Your Money: The cafe society needs researchers

Fancy a cappuccino? Then put your money where your mouth is, says Justin Urquhart-Stewart

Cappuccinos and croissants are flavours of the month now that we live in a cafe society, sitting on damp plastic chairs under dripping awnings in the romantic surroundings of our local high street.

Real shops in town centres almost seem to be in a minority these days, as every variation of cafe, small restaurant and fast food outlet competes for our custom.

You would have thought this should have happened in the last consumer boom, a time of brash "champagne Charlies". Yet this strange phenomenon has come about only since the end of the mid-Eighties. In fact, I believe that the more demure, sophisticated world of "cappuccino Charlottes" is a reflection of how our spending habits are changing.

Evaluating this phenomenon is one of the best ways of seeing where our future investment opportunities may come from. So what has happened?

A decade ago there was still a significant level of employee confidence. Full-time work and jobs for life were considered typical. No more. The "middle-class" recession of the early Nineties meant that, for the first time, many in service industries were "rationalised" out of a job, or shifted to short-term contracts. This, in turn, led to the proliferation of that new term for redundees - the "consultant".

Add to this the collapse in house prices.

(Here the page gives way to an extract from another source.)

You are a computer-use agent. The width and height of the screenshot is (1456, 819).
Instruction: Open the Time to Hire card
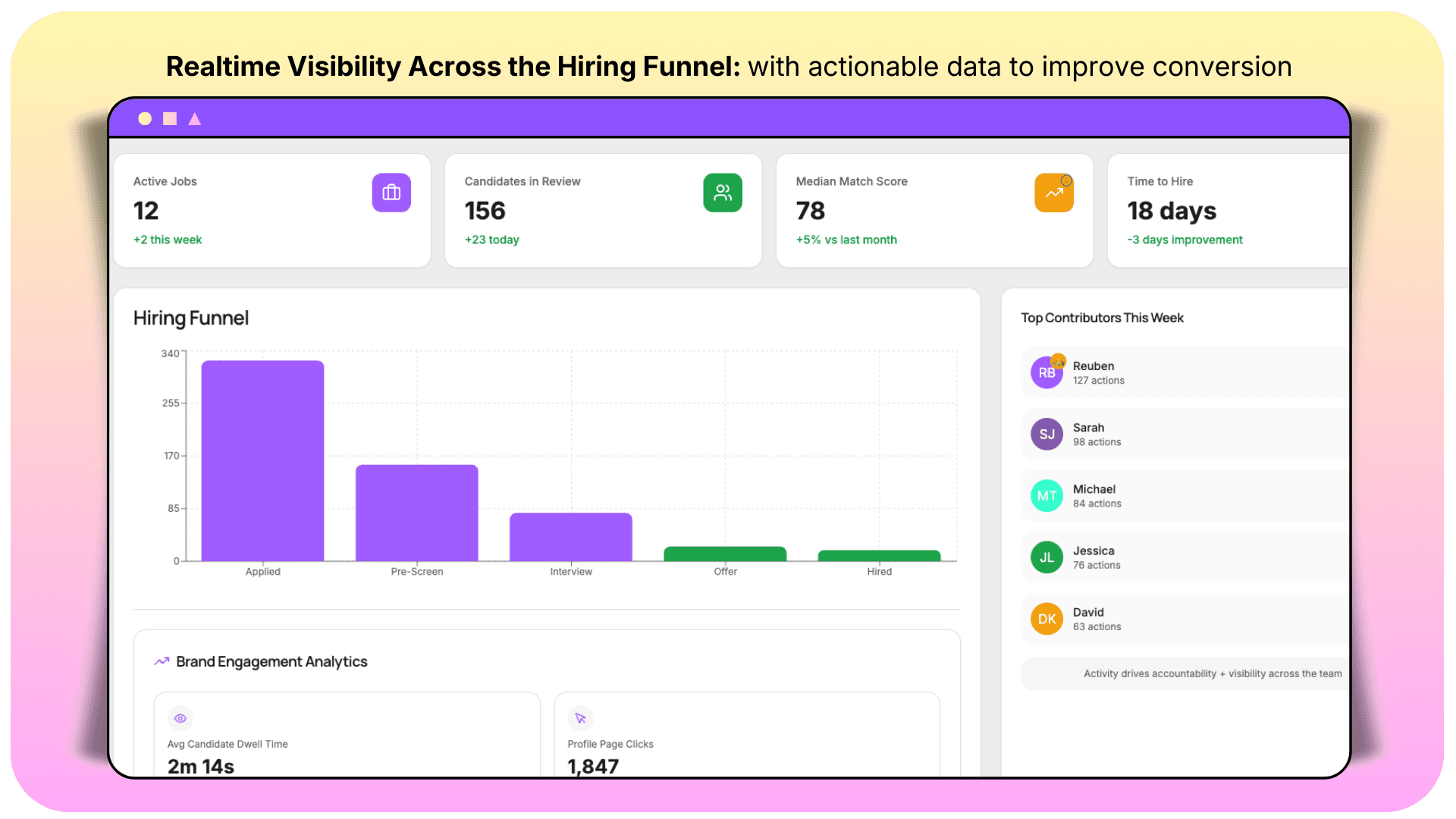(x=1228, y=210)
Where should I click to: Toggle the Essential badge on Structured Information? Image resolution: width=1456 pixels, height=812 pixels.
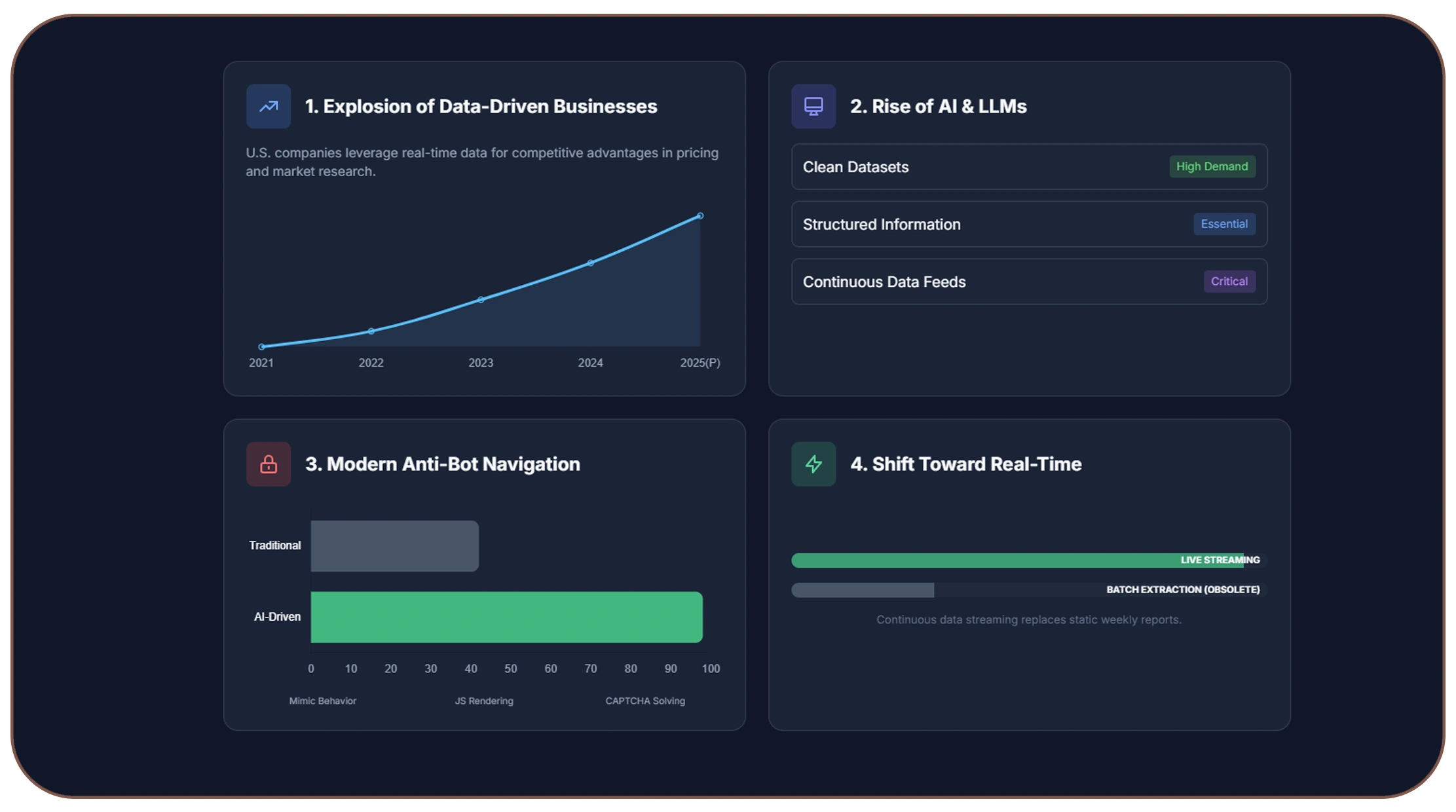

As a result our spending inevitably changed. Gone is the heavy borrowing; gone also are the high-cost holidays and cars. That does not mean we have stopped spending, but rather that we have changed our style. Investment and saving have also been rising, and any improvement in our financial situation is spent on "good value" entertainment, which covers virtually anything in the leisure industry. From bowling to bingo, from soccer to squash, from cinemas to cafes. Themed leisure industries will be the growth area of the late Nineties.

As a result, our eating habits will be changing. Going out may include a meal, but not necessarily a three-course formal dinner. Increasingly this is being replaced by a family meal, often linked to a film or sporting event.

Already we can see the big brewing combines such as Bass and Whitbread moving in. The latter have just paid an eye-opening price for Pelican, which runs the Cafe Rouge chain, to add to their portfolio of leisure brands. More will come, as further income is drawn into the sector.

Other cafe styles have been cashing in, whether it is Rank expanding its Hard Rock chain, Planet Hollywood's global expansion, Capital Radio's new cafe in Leicester Square. Meanwhile, Internet Cyber-cafes for PC anoraks are spreading. The game is to find a theme quickly, let it blossom and then hope to find a leisure combine to buy the brand before fashion fades.

This initial fashionable phase will pass, and it will be only the sturdy few founded on good business and catering skills that will succeed.

For us as investors, this is one area where our personal knowledge can be brought to bear. Individual research is thoroughly recommended, not only to carry out your own evaluations, but also to prove that, on occasion, money and leisure can be successfully blended together

Justin Urquhart-Stewart is business planning director of Barclays Stockbrokers. He likes watery cappuccinos.